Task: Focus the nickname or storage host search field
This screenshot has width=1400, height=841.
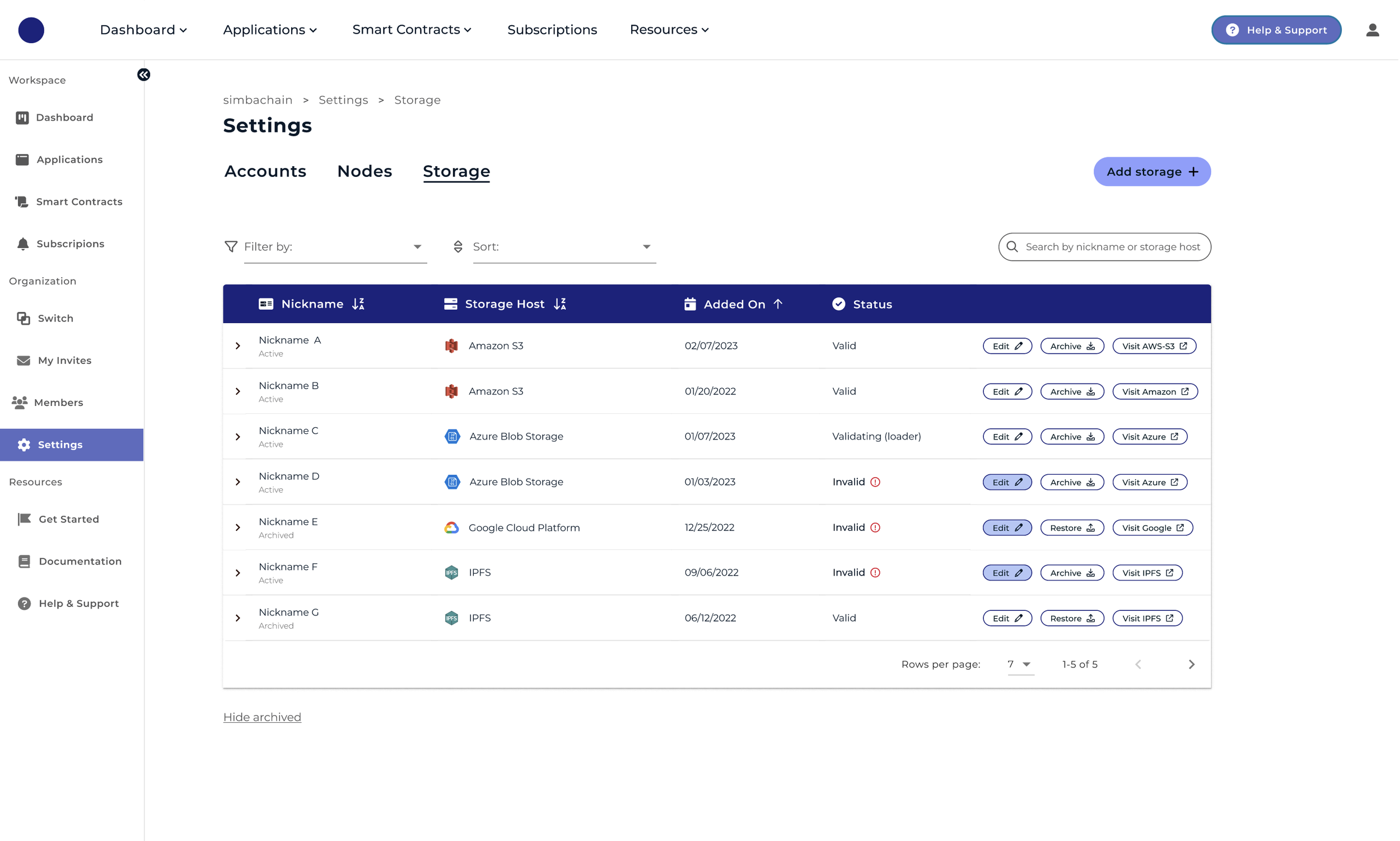Action: tap(1112, 247)
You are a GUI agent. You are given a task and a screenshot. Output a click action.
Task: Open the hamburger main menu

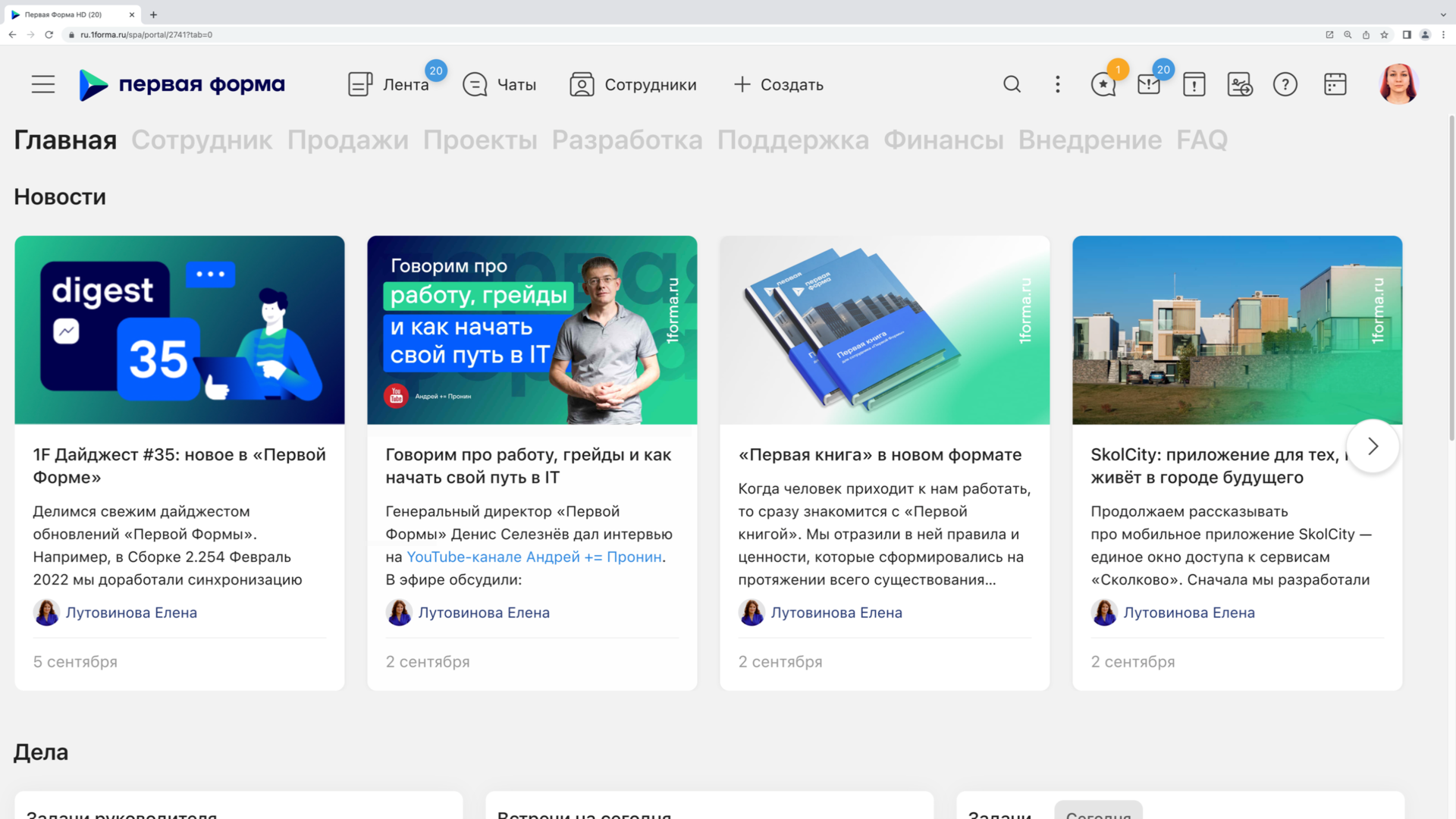pyautogui.click(x=43, y=84)
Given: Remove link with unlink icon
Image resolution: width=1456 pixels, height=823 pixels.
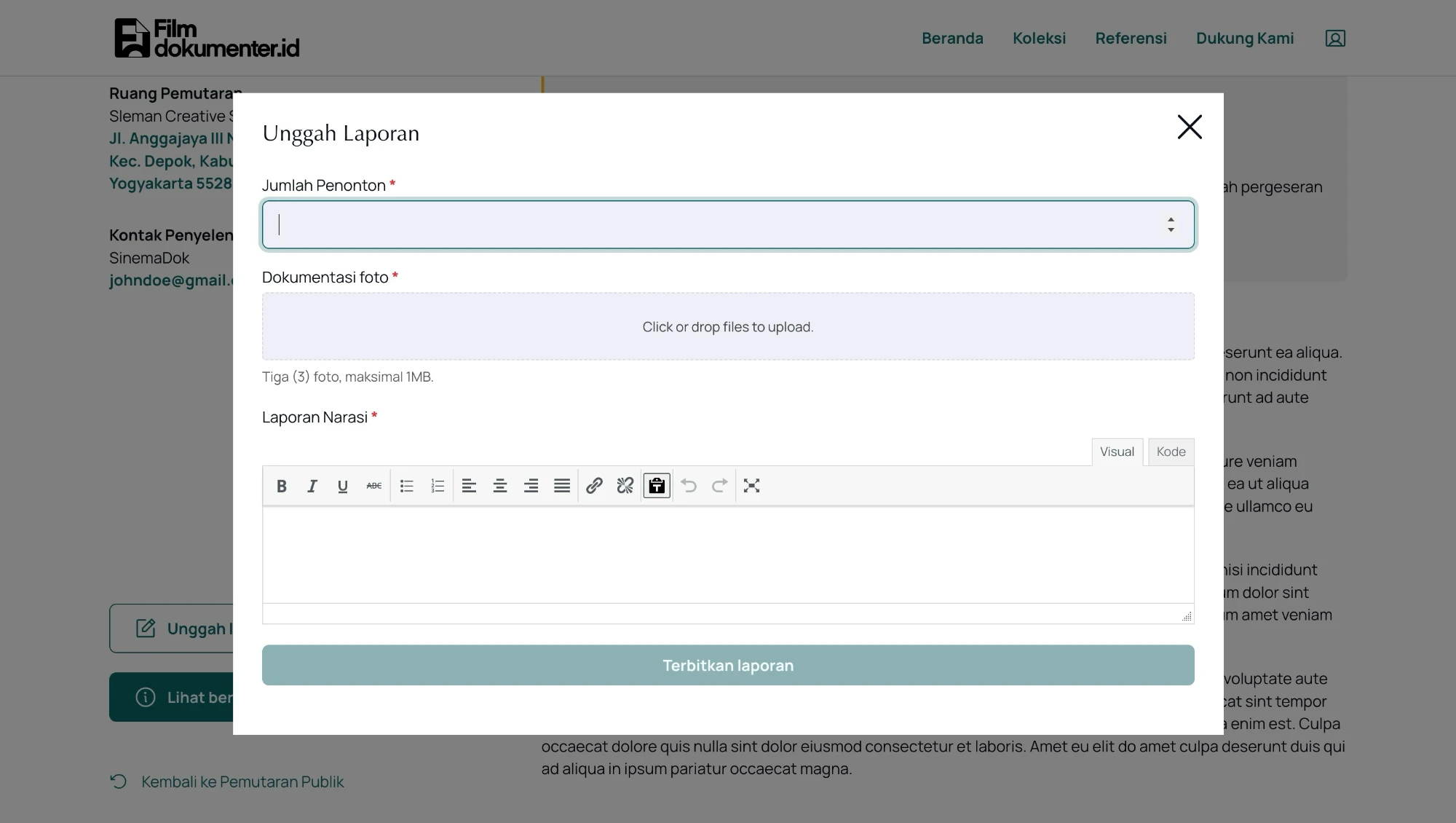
- - - -
__EXERCISE__
This exercise calls for a verbatim output of the entries, pictures omitted.

__OUTPUT OF THE TASK__
Task: Focus the nickname or storage host search field
This screenshot has width=1400, height=841.
Action: tap(1112, 247)
You are a GUI agent. You are given a task and a screenshot. Output a click action.
Task: Open the hamburger main menu

pyautogui.click(x=43, y=84)
Given: Remove link with unlink icon
Image resolution: width=1456 pixels, height=823 pixels.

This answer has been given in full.